▶ _Required work_: Scan the entries for the word "button" and return every line that has it.
[Available data Boundary: Start]
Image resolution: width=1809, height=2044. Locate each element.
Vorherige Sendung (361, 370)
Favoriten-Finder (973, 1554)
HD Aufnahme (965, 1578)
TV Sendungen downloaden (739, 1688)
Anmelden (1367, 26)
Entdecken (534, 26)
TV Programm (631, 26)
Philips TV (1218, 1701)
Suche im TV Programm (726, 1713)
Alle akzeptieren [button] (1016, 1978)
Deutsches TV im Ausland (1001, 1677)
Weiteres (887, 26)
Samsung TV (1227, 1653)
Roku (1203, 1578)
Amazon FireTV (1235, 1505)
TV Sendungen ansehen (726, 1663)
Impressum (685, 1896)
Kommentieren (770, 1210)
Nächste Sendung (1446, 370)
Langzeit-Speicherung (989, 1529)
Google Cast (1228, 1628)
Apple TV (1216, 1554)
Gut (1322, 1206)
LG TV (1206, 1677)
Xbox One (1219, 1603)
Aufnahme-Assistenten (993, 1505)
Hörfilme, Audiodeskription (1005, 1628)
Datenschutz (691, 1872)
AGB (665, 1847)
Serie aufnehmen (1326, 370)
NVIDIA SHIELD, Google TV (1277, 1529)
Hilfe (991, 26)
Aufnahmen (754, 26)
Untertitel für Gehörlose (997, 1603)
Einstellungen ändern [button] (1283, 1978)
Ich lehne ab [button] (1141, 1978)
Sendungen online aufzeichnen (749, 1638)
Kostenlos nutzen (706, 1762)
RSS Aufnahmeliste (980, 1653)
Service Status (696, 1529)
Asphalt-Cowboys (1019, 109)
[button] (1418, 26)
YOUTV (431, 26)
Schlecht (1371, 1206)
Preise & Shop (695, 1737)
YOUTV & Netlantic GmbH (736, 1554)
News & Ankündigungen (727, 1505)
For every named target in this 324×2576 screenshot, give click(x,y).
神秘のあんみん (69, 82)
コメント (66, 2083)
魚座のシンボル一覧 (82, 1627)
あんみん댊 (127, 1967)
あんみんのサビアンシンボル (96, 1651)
[Available data Boundary: End]
▶ _Solution to this exercise_:
Alle akzeptieren [button] (1016, 1978)
Einstellungen ändern [button] (1283, 1978)
Ich lehne ab [button] (1141, 1978)
[button] (1418, 26)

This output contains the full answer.